SOURCE TEXT:
((

Anti-cancer drug to help fight malaria

23 April 2015

ANU researchers have helped find a new way to make anti-malaria drugs more effective by combining them with a low dose of an anti-cancer drug.

Malaria kills more than 500,000 people every year and the malaria parasite is becoming increasingly resistant to medication.

Professor Simon Foote, Director of The John Curtin School of Medical Research (JCSMR), and Dr Gaetan Burgio leader of the Genetics of Host-Pathogens Interactions Group, were part of an international team to discover how the malaria parasite protects itself by building resistance against the last-line in antimalarial medications.

“This discovery has shown that a combination therapy with a low dose of anti-cancer drug and the last-line antimalarial drug can disable a parasite’s defences. This offers a new avenue to combat antimalarial resistance,” Dr Burgio said.

))

EXPLORE THE MATERIAL:
A – Reproduce the passage of the malaria drug article starting with "Malaria kills more" and going on through "Dr Burgio said.".
B – Write what comes next in the article on combining an anti-cancer drug with antimalarial medication, picking up after its final sentence.

SUPPLIED MATERIAL:
((

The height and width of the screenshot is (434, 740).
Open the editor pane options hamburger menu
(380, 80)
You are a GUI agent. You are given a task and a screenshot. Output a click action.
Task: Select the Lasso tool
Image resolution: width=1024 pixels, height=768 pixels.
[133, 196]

))
((

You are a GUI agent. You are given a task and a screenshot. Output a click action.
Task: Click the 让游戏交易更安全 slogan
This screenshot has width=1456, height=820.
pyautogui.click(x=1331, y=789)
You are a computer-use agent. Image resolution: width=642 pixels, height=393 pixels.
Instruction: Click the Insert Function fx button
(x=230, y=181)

))
((

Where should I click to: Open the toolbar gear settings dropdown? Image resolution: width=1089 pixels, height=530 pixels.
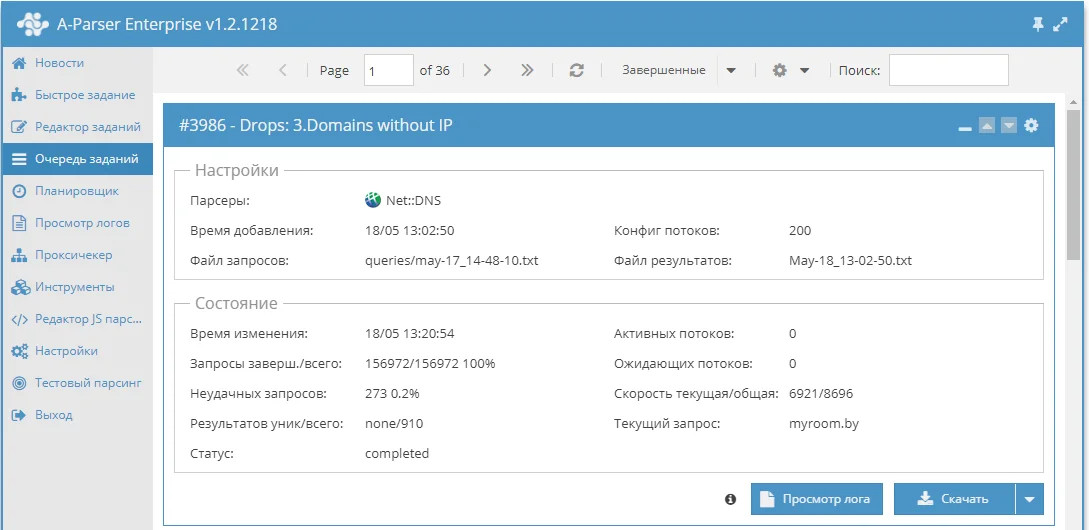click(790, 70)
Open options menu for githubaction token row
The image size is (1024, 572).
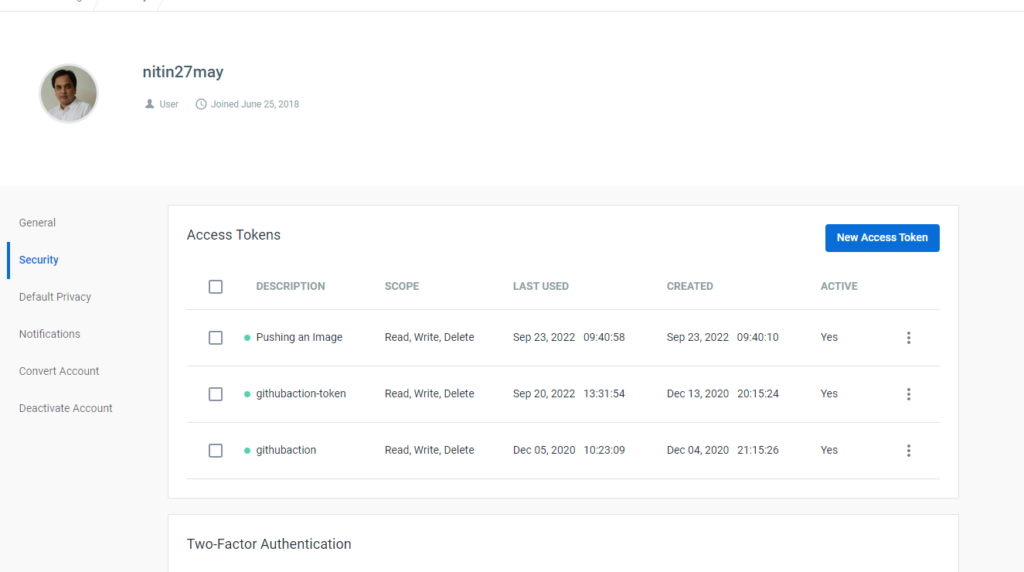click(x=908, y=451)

))

REPLIES:
A –
Malaria kills more than 500,000 people every year and the malaria parasite is becoming increasingly resistant to medication.

Professor Simon Foote, Director of The John Curtin School of Medical Research (JCSMR), and Dr Gaetan Burgio leader of the Genetics of Host-Pathogens Interactions Group, were part of an international team to discover how the malaria parasite protects itself by building resistance against the last-line in antimalarial medications.

“This discovery has shown that a combination therapy with a low dose of anti-cancer drug and the last-line antimalarial drug can disable a parasite’s defences. This offers a new avenue to combat antimalarial resistance,” Dr Burgio said.

B –
The study found the effectiveness of antimalarial drugs known as artemisinins, or ARTs, can be increased by combining them with a low dose of an anti-cancer drug.

The malaria parasite’s resistance to ART drugs is jeopardising global malaria control.

The research was led by the University of Melbourne, in collaboration with researchers from ANU and in Thailand, Singapore and the United States.

The research was published in the journal PLOS Biology.